**Data under study**:
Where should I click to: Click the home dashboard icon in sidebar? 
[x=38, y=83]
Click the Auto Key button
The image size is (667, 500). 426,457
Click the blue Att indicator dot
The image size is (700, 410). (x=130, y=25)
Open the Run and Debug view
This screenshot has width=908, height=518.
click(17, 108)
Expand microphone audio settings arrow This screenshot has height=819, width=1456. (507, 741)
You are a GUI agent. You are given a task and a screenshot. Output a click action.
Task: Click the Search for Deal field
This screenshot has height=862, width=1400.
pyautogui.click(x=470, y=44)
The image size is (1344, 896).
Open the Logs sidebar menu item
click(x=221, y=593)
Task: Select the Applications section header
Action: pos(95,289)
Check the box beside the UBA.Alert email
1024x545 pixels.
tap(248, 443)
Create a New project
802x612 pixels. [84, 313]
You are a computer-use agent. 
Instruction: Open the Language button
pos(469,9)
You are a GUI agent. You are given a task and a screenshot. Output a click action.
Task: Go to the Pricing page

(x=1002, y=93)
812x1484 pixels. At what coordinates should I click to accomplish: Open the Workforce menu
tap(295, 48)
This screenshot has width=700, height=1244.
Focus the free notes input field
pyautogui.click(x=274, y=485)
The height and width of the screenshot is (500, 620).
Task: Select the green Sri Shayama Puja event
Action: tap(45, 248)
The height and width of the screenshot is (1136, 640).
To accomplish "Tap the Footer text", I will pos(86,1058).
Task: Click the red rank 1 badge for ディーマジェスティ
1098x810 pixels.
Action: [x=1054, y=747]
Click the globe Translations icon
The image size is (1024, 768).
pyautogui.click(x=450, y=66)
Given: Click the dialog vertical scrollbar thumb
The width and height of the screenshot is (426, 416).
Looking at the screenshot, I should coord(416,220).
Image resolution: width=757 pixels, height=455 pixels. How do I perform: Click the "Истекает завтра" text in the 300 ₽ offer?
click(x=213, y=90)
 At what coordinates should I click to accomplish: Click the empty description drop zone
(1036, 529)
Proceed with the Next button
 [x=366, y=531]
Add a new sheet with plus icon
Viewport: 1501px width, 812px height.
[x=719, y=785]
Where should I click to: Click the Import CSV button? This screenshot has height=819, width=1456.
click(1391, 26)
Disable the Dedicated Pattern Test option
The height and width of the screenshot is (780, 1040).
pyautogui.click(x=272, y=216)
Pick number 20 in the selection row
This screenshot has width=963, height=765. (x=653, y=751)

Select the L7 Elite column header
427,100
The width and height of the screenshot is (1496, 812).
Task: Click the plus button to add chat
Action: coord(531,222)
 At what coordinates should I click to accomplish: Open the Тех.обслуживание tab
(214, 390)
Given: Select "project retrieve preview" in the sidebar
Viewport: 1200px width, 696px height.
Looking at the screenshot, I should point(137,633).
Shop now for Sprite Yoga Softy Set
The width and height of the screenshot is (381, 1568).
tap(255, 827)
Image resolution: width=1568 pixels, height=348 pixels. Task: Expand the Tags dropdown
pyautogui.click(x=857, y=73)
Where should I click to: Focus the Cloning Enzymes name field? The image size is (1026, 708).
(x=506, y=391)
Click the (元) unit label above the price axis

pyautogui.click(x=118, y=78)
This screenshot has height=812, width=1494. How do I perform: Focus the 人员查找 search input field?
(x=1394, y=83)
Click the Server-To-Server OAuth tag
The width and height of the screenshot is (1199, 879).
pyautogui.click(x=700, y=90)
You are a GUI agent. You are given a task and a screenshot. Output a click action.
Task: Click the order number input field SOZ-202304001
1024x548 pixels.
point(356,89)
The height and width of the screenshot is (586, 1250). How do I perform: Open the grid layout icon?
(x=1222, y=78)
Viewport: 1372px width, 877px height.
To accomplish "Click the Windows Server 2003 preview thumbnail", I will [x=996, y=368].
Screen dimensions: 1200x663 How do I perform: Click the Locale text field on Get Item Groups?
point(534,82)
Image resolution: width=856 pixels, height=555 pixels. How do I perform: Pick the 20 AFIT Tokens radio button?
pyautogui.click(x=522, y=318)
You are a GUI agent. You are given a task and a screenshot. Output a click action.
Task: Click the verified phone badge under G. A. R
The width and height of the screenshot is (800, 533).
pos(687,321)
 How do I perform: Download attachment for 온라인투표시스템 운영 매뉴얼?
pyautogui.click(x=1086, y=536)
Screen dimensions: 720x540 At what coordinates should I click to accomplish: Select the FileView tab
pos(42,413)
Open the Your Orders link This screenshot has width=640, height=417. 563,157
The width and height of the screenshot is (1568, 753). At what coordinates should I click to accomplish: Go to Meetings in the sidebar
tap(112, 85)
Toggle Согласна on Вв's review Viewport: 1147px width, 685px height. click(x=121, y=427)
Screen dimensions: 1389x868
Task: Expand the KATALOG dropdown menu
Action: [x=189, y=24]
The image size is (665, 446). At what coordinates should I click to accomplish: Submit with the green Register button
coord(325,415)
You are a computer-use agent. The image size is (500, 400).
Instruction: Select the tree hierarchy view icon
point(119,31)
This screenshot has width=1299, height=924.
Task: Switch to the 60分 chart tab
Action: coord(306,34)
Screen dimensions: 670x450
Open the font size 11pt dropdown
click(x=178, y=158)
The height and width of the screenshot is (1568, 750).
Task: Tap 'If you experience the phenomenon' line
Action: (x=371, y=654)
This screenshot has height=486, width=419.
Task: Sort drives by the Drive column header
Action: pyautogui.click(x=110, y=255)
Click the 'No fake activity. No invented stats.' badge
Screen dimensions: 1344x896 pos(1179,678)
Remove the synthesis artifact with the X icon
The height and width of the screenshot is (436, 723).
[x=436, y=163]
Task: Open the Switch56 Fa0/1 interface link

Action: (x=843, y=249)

**What the task requires**: Print only what lies in the material above starting at the line with "The height and width of the screenshot is (1136, 640)." and ending at the line with "Given: Click the", every line exactly as given.

**Task answer**:
The height and width of the screenshot is (1136, 640).
To accomplish "Tap the Footer text", I will pos(86,1058).
Task: Click the red rank 1 badge for ディーマジェスティ
1098x810 pixels.
Action: [x=1054, y=747]
Click the globe Translations icon
The image size is (1024, 768).
pyautogui.click(x=450, y=66)
Given: Click the dialog vertical scrollbar thumb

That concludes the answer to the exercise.